Path: utzoo!utgpu!news-server.csri.toronto.edu!rpi!dali.cs.montana.edu!caen!ox.com!ox.com!emv
From: emv@ox.com (Ed Vielmetti)
Newsgroups: comp.protocols.tcp-ip
Subject: Re: NetFind and its Internet load
Message-ID: <EMV.91May7034036@poe.aa.ox.com>
Date: 7 May 91 07:40:39 GMT
References: <1991May2.180737.29852@csn.org> <EMV.91May3032230@poe.aa.ox.com>
	<1991May6.173923.174@colorado.edu>
Sender: usenet@ox.com (Usenet News Administrator)
Organization: OTA Limited Partnership, Ann Arbor MI.
Lines: 150
In-Reply-To: schwartz@latour.colorado.edu's message of 6 May 91 17:39:23 GMT

In article <1991May6.173923.174@colorado.edu> schwartz@latour.colorado.edu (Mike Schwartz) writes:

   > My major problem with tools like NetFind is that although they address
   > the "resource discovery" problem for a single user, they don't have any
   > positive side-effects for the rest of the internet.  

   Maybe this is too simplistic of an interpretation, but it seems your
   argument boils down to the fact that NetFind is basically a client of
   existing services, rather than a new service in its own right (like
   X.500).  

It may be just a matter of terminology; if NetFind were billed as just
a souped-up version of finger, then it could be evaluated in the
context of being basically a client of other services.  But with the
claims of it being a "Semantically Cognizant Internet White Pages
Directory Tool" with the ability to reach "1,147,000 users in 1,929
administrative domains", when it's mentioned in the same breath as
X.500 projects and as an alternative to them, something about it calls
for a more critical examination.

Just to qualify the numbers -- 1,147,000 reachable users is 1,929
reachable domains, each with an average of 119 hosts (mean based on
sample size of 75), with each of those hosts containing a
"conservative estimate" of 5 users per host.  I don't see any
breakdown of success rate by type of domain; notably, the only success
numbers I could find (80+% hit rate by day, 70+% by night) don't
attempt to measure success to the 40% of the database that's not in
the USA.  Perhaps there are a million people out there; I'm not
convinced of how many people you can find.

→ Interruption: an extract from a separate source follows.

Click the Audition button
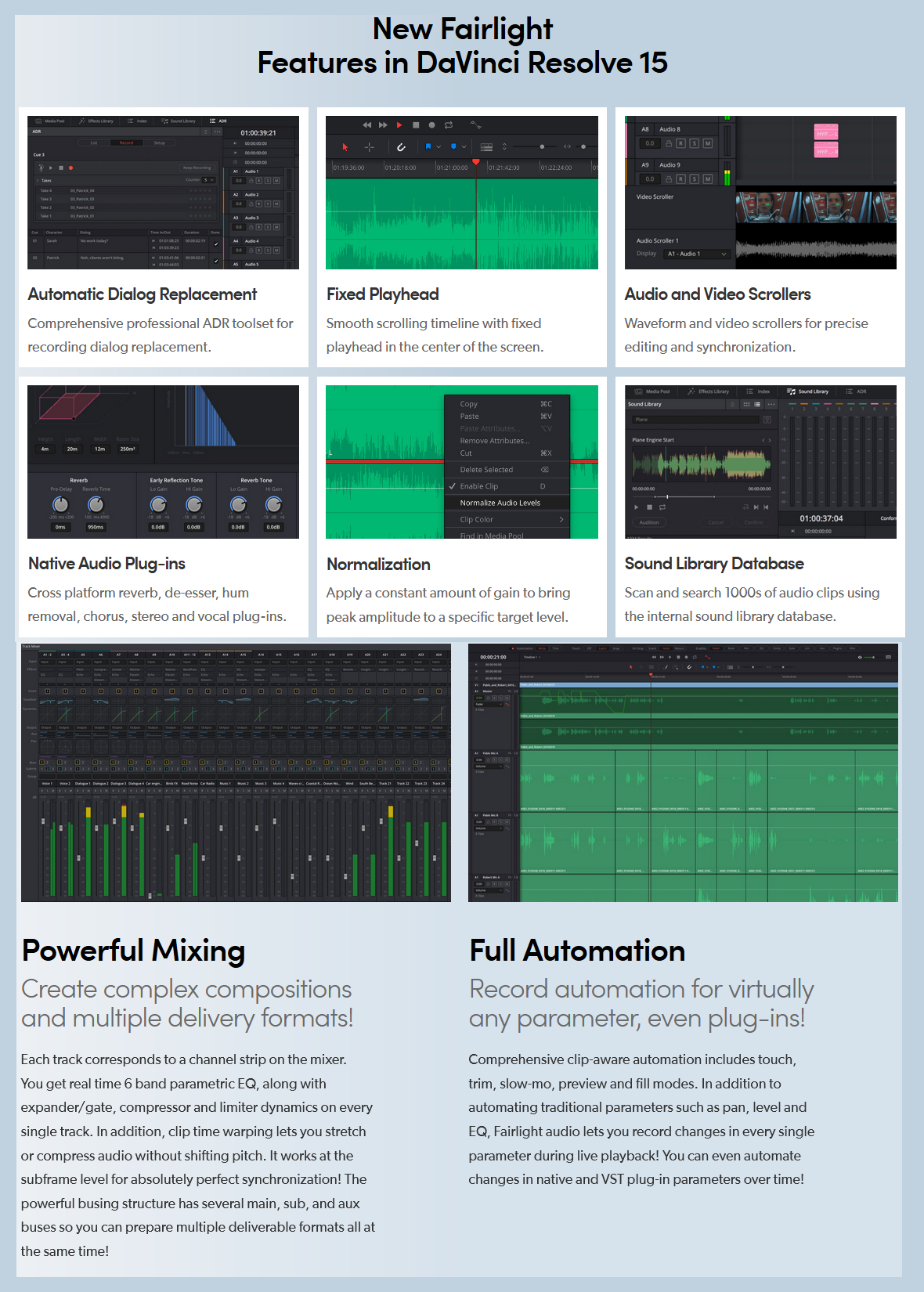 tap(649, 522)
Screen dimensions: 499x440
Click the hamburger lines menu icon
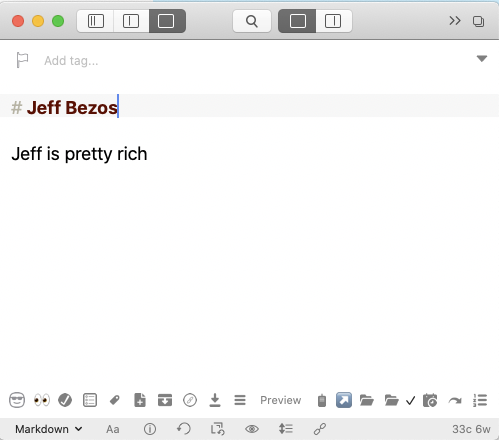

The performance figures didn't correct for sample bias in the
observer; it would be expected that the author would look for people
in a field related to his (computer science).  Since computer science
departments are often those in charge of running the name servers on
campus, the particular happy accident of the search algorithm relying
on SMTP lookups to the primary name servers may work overly well for
CS dept.  searches.  It is less likely to work well for lookups on
people who are more peripheral to the campus network infrastructure.
An interesting exercise would be to run NetFind against the names of
10 senior librarians, 10 junior physics faculty members, 10
mathematics graduate students, and 10 undergraduate French majors,
suitably scattered about; I have some guesses as to how well your
results will turn out.

(In truth none the numbers tossed around in the paper are especially
convincing; it would have been appropriate to qualify estimated packet
counts and user counts with estimated error ranges.  It's not possible
for me to justify 1,147,000 users any more than 1,146,000 users; a
more plausible figure is "on the order of a million users". That's
especially true without a good rationale for picking 5 users per host,
a figure which appears out of the blue with absolutely no
references....)

I note that your paper shows (fig 3) that usage of your NetFind
prototype tapers off to an average of one use every two weeks.  There
is no indication from the study whether usage dropped so sharply from
the original high average of 7 uses in the first day, or why it drops
so far below the estimated 10 searches per week (quoted from RFC
1107).  Given the expectation of relatively static communities of
interest and the ready availablity of e-mail address information of
potential colleagues by alternative access methods (business cards,
telephone calls, private mailing lists, netnews) it's not surprising
to me that the need for zero-prior-knowlege user lookup information is
lower than 1/day.  But given that the usage trails off to almost nil
after 200 days of use, it would seem to call into question the
long-term usability of your product.  Have you done any retrospective
work on determining why user usage levels dropped to such low levels?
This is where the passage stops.